Da febbraio 2019 Belluno Donna è uno dei soggetti attuatori di un progetto “Stop violenza e disparità di genere”, finanziato da Fondo Europeo di Sviluppo Regionale nell’ambito del programma Interreg V I-A Dolomiti Live, che interessa l’area dell’Alto Bellunese, della Val Pusteria e del distretto di Lienz. Sono partner di progetto il Frauenzentrum Osttirol di Lienz e il Servizio casa delle donne della Comunità Comprensoriale della Val Pusteria. «Nella zona dell’Alto Cadore sono previsti laboratori su formazione presso le classi superiori», ha detto ancora, «e incontri di sensibilizzazione con le comunità locali. Non dimentichiamo la mostra a Pieve di Cadore “Come eri vestita?”, per smontare i miti che giustificano la violenza in base all’abbigliamento della donna».

Dal 2019 Belluno Donna ha iniziato a occuparsi dell’accoglienza delle donne migranti vittime di violenza, che possono portarsi dietro traumi di soprusi subite nel loro paesi: mutilazioni genitali, matrimoni forzati, violenze lungo la rotta migratoria, violenza di gruppo, tratta e prostituzione. «Un compito di certo non facile», ha riflettuto Cubattoli, che ha poi voluto ringraziare tutte le volontarie e le operatrici che dedicano tempo e tanto lavoro a sostegno delle donne maltrattate.

Alla videoconferenza è intervenuta anche Flavia Monego, nuova consigliera di parità in provincia. «C’è un ambito in cui la violenza sulle donne è molto presente, anche in provincia di Belluno: quello del lavoro», ha detto. «Mi è stato affidato l’incarico di consigliera di parità da circa un mese e non rimango sconvolta dalla situazione a livello territorio: vedo quotidianamente casi di mobbing e, in generale, la tendenza diffusa a screditare le donne in ambito lavorativo. C’è stata una grande involuzione negli ultimi anni per la donna nell’ambito del lavoro e non solo. Se pensiamo alle conquiste sociali degli anni Settanta, purtroppo sono stati fatti grandi passi indietro. Molte subiscono mobbing e discriminazioni sul lavoro, ma poche denunciano, perché hanno paura di subire ritorsioni, specie se hanno un contratto in scadenza. E c’è da dire che le donne che decidono di denunciare vengono isolate dai colleghi e questo rende la loro situazione in ufficio molto pesante. Inoltre, si favorisce la componente maschile nei salari e nei contratti a tempo indeterminato. Il fenomeno danneggia non solo le donne, ma l’intero corpo sociale».

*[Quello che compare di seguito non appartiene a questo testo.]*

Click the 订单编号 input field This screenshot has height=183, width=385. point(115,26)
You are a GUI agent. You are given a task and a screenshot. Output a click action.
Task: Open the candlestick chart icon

E sulla violenza di genere in ambito lavorativo il Comune di Ponte nelle Alpi ha assicurato di volersi attivare affinché il fenomeno non continui a restare poco conosciuto. Lo ha detto chiaramente Sabrina Dassiè, consigliere alle Pari opportunità del Comune. «Il nostro intento è sostenere le donne costrette a sopportare soprusi e fortificare il loro coraggio, affinché esse, con i loro figli, possano avere una vita diversa, dove la libertà e dignità sono valori imprescindibili».

«Sono orgoglioso che la nostra comunità stia portando avanti, con la nostra delegata Dassiè e non solo, tante iniziative contro l violenza di genere», ha messo in risalto il sindaco di Ponte nelle Alpi, Paolo Vendramini. «C’è tutta un’area sociale e della cultura, dove operano soprattutto donne, che mostra tutti i giorni grande passione e attenzione, oltre alla capacità di andare incontro alle esigenze della comunità». Vendramini ha poi evidenziato come sia necessario che, a livello territoriale, le amministrazioni locali siano unite nel dare sostegno e aiuto a realtà come Belluno Donna. «La mia non è una critica, ma una sollecitazione verso quelle amminisatrazioni che devono fare delle scelte e discutere su quelle che sono le problematiche», ha continuato. «Dobbiamo assolutamente fare squadra. A Palazzo Piloni come consigliere, ho proposto di utilizzare i Fondi di confine e il Fondo Welfare per sostenere l’unico centro antiviolenza che abbiamo a livello territoriale. Così come bisogna lavorare sulle Commissioni pari opportunità all’interno dei Comuni. Importante è anche la sensibilizzazione nei confronti dei più giovani».